A concussion is a complex
pathophysiological process that affects the brain, typically induced by trauma
to the head and/or upper body (traumatic brain injury or TBI). It can be caused either by a direct blow to the head,
or an indirect blow to the body, causing internal biochemical changes in the
brain. In soccer, those changes usually resolve spontaneously with no consequences,
but in some cases they can lead to severe cerebral alterations resulting in
cognitive changes such as memory deficits, sleep disturbances and eventually in
some cases to severe conditions leading to permanent disability and even the death
of the affected athlete.
A major determinant in the prognosis of
concussion depends on the management of the initial impact. It is has been well
established that a second impact
immediately after the first impact (second impact syndrome or SIS) increases
exponentially the risk for severe complication and decreases the likelyhood of
fast recovery. SIS carries a 50% mortality rate and an almost 100% morbidity
rate.
In the US, repeated head trauma forced retirement of New England Revolution stra Taylor Twellman in 2010. Concusions also forced out DC United Bryan Namoff and Alecko Eskandarian, like Twellman a former league MVP. In 2012, Seatlle Sounders back up keeper Terry Boss retired because of complications from concussions
These are only a few examples of a
problem of great magnitude. In response to these facts, the MLS and the NASL
(the two professional men’s leagues in the US) have implemented a drastic
policy mandating that a player suspected of having a concussion in a game or
practice must be removed immediately and evaluated. In youth soccer in the US, the
policy is that a player who has suffered a trauma that can cause a concussion
must be substituted and prohibited to return to play in the game.
We propose to modify the current text of
FIFA’s Law Three-The number of players- to allow for proper examination and
management of a player who suffered a concussion during a match.
The proposed changes are as follows:
The injured player who demonstrates
signs of concussion must be mandatorily removed from the field of play and a
temporary substitution must be allowed (one substitution that will not count as
one of the maximum allowable substitutions according to the rules of the
competition) to permit the team to keep playing without disadvantage, while the
injured player is evaluated by a neuro-trauma expert physician unaffiliated
with the teams to determine if, the player can safely return to play.

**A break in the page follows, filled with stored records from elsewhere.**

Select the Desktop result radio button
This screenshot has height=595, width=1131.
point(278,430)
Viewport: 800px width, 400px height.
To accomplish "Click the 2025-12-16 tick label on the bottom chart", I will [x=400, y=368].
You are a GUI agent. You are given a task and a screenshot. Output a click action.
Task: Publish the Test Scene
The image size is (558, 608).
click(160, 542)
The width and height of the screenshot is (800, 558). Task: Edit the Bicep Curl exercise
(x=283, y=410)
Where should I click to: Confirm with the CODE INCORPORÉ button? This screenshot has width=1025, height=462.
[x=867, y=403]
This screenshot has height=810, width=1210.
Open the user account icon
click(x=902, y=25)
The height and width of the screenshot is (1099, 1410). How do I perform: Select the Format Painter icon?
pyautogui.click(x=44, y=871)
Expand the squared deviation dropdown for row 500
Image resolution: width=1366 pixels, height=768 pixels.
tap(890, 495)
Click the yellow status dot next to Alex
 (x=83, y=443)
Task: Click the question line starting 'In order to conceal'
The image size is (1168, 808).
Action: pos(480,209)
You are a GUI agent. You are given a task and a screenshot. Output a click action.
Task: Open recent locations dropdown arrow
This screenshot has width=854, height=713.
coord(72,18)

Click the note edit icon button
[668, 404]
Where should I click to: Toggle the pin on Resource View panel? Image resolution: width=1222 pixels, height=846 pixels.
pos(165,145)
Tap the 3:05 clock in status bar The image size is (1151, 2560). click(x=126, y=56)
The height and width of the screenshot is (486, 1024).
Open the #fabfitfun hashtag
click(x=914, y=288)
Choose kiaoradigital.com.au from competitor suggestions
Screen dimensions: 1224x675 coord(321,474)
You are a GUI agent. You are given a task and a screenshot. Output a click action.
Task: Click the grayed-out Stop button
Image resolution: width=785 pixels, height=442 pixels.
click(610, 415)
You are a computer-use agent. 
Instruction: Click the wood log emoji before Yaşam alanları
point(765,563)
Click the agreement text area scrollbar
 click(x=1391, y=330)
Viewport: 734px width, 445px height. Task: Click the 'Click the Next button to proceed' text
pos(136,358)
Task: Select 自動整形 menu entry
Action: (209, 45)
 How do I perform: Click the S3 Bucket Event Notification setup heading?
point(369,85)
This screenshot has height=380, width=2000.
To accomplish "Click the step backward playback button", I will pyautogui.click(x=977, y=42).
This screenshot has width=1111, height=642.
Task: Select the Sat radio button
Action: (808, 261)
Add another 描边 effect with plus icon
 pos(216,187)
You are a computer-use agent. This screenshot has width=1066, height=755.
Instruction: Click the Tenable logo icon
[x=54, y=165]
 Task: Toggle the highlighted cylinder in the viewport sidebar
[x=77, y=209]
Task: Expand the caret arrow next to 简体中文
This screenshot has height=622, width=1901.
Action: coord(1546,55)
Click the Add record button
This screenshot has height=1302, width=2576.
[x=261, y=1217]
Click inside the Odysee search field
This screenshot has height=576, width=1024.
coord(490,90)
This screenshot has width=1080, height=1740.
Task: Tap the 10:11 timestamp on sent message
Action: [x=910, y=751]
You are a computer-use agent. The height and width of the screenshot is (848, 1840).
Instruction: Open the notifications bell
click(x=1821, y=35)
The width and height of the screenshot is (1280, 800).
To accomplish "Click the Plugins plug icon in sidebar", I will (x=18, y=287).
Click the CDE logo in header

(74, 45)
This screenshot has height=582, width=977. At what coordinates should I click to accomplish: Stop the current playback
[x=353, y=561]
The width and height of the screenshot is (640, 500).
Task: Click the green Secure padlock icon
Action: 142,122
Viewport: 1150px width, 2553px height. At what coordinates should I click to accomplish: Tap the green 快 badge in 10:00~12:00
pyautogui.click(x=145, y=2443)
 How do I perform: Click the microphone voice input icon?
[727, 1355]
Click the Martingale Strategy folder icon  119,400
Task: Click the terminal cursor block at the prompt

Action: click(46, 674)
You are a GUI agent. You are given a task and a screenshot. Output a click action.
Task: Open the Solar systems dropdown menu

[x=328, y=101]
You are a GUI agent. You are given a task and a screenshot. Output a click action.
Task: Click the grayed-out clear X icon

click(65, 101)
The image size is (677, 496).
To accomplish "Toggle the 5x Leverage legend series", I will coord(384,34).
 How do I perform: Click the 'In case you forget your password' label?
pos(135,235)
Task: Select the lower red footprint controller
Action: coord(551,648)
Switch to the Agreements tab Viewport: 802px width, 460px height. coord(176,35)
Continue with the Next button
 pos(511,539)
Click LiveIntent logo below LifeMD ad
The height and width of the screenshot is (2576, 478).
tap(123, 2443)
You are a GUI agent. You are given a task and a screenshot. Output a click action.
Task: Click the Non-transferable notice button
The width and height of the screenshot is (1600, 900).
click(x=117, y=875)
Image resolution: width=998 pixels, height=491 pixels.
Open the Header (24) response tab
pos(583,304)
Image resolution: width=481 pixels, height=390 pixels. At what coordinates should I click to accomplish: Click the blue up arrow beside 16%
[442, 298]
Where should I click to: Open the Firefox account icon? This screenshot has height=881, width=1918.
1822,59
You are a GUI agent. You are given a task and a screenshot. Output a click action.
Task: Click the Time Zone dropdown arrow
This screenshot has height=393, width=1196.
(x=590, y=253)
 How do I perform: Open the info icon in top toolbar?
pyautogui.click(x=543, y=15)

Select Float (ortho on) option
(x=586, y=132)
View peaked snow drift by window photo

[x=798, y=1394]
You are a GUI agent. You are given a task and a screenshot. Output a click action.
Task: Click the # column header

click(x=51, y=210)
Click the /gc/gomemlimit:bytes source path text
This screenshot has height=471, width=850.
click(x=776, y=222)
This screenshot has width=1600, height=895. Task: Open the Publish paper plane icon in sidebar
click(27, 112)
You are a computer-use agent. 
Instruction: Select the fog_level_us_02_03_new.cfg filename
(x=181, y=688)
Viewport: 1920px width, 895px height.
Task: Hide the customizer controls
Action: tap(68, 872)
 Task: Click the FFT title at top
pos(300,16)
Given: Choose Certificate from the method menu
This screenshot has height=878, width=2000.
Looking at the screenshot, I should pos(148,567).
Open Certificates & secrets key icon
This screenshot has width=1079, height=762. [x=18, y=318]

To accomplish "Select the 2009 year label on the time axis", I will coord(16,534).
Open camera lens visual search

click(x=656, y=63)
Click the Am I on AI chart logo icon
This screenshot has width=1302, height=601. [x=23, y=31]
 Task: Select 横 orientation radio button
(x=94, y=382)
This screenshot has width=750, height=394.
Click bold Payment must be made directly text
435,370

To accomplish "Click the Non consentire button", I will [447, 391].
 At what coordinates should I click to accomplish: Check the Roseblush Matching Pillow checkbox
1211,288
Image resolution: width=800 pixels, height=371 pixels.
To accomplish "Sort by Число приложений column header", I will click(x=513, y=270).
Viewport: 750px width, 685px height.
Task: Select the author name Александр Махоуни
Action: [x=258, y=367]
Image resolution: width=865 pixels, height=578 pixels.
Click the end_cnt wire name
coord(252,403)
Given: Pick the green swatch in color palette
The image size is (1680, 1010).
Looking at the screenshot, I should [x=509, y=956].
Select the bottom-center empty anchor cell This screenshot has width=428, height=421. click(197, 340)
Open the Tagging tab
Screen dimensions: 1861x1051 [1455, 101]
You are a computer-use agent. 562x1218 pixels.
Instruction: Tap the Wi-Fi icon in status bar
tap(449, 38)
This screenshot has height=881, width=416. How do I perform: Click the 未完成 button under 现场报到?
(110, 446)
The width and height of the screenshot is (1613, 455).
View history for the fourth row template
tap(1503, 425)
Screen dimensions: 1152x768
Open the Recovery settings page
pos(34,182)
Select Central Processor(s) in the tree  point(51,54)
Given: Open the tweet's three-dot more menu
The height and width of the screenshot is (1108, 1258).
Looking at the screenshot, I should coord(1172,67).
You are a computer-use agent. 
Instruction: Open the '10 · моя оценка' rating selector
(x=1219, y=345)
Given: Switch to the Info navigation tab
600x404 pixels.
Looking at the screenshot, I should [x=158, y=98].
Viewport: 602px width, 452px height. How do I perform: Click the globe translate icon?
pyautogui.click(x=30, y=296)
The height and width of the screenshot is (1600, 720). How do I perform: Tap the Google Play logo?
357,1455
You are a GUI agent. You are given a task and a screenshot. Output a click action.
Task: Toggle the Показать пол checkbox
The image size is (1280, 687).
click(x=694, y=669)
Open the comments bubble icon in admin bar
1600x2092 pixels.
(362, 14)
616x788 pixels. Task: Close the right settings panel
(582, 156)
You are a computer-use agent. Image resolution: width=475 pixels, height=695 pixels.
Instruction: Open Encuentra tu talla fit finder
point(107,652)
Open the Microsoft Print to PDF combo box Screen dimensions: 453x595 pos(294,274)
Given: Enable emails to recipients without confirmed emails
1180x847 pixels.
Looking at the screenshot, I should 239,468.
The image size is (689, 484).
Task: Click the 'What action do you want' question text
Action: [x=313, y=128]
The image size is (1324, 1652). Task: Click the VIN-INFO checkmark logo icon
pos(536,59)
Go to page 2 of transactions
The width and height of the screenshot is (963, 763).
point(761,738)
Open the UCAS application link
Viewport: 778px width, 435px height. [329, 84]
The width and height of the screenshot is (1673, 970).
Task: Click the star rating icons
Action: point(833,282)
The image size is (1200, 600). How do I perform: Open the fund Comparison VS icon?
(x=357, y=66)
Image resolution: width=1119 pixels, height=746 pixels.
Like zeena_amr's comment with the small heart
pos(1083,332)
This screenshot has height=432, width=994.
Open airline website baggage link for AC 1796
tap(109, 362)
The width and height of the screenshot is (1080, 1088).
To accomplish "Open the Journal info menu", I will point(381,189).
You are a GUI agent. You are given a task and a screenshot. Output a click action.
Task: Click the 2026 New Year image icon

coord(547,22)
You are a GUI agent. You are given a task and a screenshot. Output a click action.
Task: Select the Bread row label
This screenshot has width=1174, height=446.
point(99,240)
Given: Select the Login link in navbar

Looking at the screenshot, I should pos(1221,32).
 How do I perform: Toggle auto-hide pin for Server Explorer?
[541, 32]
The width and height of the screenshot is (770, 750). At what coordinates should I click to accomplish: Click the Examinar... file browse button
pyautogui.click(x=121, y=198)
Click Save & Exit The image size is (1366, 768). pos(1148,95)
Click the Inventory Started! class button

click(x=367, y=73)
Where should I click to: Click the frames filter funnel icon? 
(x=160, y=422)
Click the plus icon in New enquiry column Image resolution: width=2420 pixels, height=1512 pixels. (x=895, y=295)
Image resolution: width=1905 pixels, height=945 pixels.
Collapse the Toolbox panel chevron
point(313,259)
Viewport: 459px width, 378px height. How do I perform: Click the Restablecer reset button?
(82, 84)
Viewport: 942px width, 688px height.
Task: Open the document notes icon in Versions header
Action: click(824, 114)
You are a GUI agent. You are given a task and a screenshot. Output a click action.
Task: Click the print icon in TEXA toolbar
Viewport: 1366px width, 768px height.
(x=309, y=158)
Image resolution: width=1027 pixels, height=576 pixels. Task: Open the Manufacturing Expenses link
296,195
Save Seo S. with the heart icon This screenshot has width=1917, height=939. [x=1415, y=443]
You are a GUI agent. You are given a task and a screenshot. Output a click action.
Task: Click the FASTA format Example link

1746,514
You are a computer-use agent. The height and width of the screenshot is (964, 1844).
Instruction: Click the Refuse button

If he/she
can indeed return, the temporary substitution ends. He/she is back on the field
at the next stoppage of play, and the temporary substitute returns to the
bench. And the team is not charged with a substitution. The player who came in
as the temporary substitute in this case and was removed, may re-enter as an
official substitute at a later time. Contrarily, if the player is in no
condition to return to play, then the temporary substitution becomes official
and counts as one of the maximum allowed by the Laws of the Game.
Examples:
Blue #5 is involved in a collision and
exhibits signs of a concussion. Team medical personnel enter the field of play,
and the player is removed for further evaluation by the neutral neuro-trauma
expert. The Blue team is allowed to have #20 from the list of eligible
substitutes enter as a temporary substitute.
Situation 1: Blue #5 is determined to
have no concussion symptoms and is allowed to re-enter the game.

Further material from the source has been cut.